Suatu hari, aku terbangun karena merasa kedinginan, tubuh kakuku terasa diselimuti es batu yang mematikan, jari-jariku perlahan bergerak, hingga mataku yang sudah terpejam entah untuk berapa lama akhirnya kembali dimasuki cahaya, kepalaku rasanya seberat batu. Namun, aku tetap berusaha mengedarkan padanganku ke seluruh penjuru, berharap manusia yang terakhir kali kulihat sebelum mataku terpejam bisa hadir sebagai hal yang pertama kulihat ketika mataku kembali terbuka.
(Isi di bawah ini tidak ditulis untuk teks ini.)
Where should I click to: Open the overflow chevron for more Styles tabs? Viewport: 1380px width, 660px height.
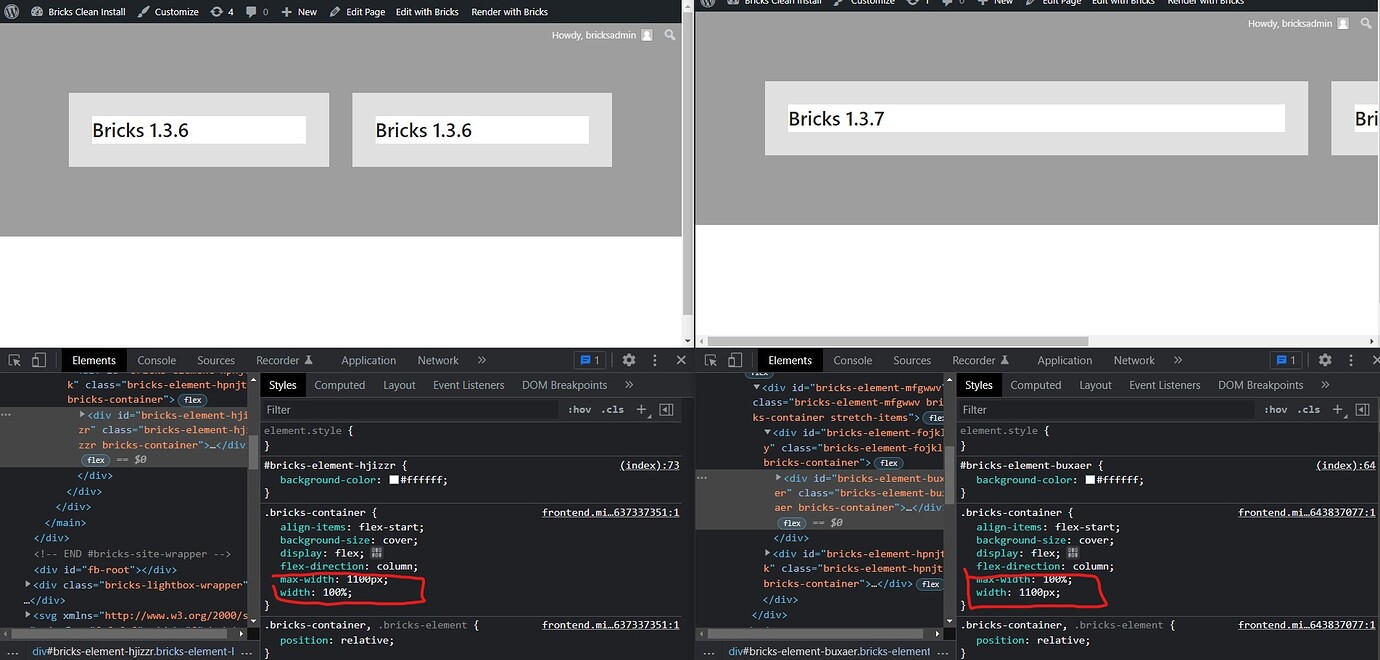tap(629, 384)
Namun, hasilnya nihil. Yang kudapati justru sesosok wanita paruh baya yang kini tertidur di atas kursi sembari menggenggam erat jemariku. Aku berusaha menarik jemariku yang ia genggam. Aku tidak sudi bersentuhan dengan wanita yang bahkan tak lagi berada dalam garis orang yang harus kusayangi apalagi kuhormati. Tapi rasanya berat sekali, bahkan untuk sekedar bernapas saja aku harus berusaha mati-matian.
Hingga entah berapa lama aku tersadar, barulah mama ikut terjaga. Mama berseru terharu dan langsung berhambur kepelukanku. Aku diam, tidak berkutik.
"Kamu mau apa, nak? Makan? Minum? Atau apa ada yang sakit? Mau mama panggilkan dokter?"
Tanpa menghiraukan suaranya, aku justru memikirkan Raja. "Raja dimana?"
Mama langsung mengangguk, air matanya bersimbah beriringan dengan jawabannya. "Ada, Raja ada di ruangan lain. Kamu harus sembuh, biar bisa ketemu dia!"
Tanpa peduli pada mama, aku menyibakkan selimut yang menutupi sebagian tubuhku. Lantas dengan sekuat tenaga aku berusaha bangkit untuk menemui Raja. Pikiranku sudah dipenuhi olehnya begitu saja. "Aku mau ketemu dia sekarang!" Ujarku pelan.
"Jangan dulu, nak! Istirahat dulu, biar kamu benar-benar sembuh, baru kamu ketemu dia!" Mama menahanku yang hendak pergi dan menarik lepas tali infus yang terpasang.
"Jangan larang aku!" Hardikku dan tak mau mendengar larangannya.
Akhirnya, mama mengalah dan membantu berjalan, menyusuri lorong sepi rumah sakit dan berharap aku bisa menemui Raja dengan seringaian lebarnya disini, di dekatku.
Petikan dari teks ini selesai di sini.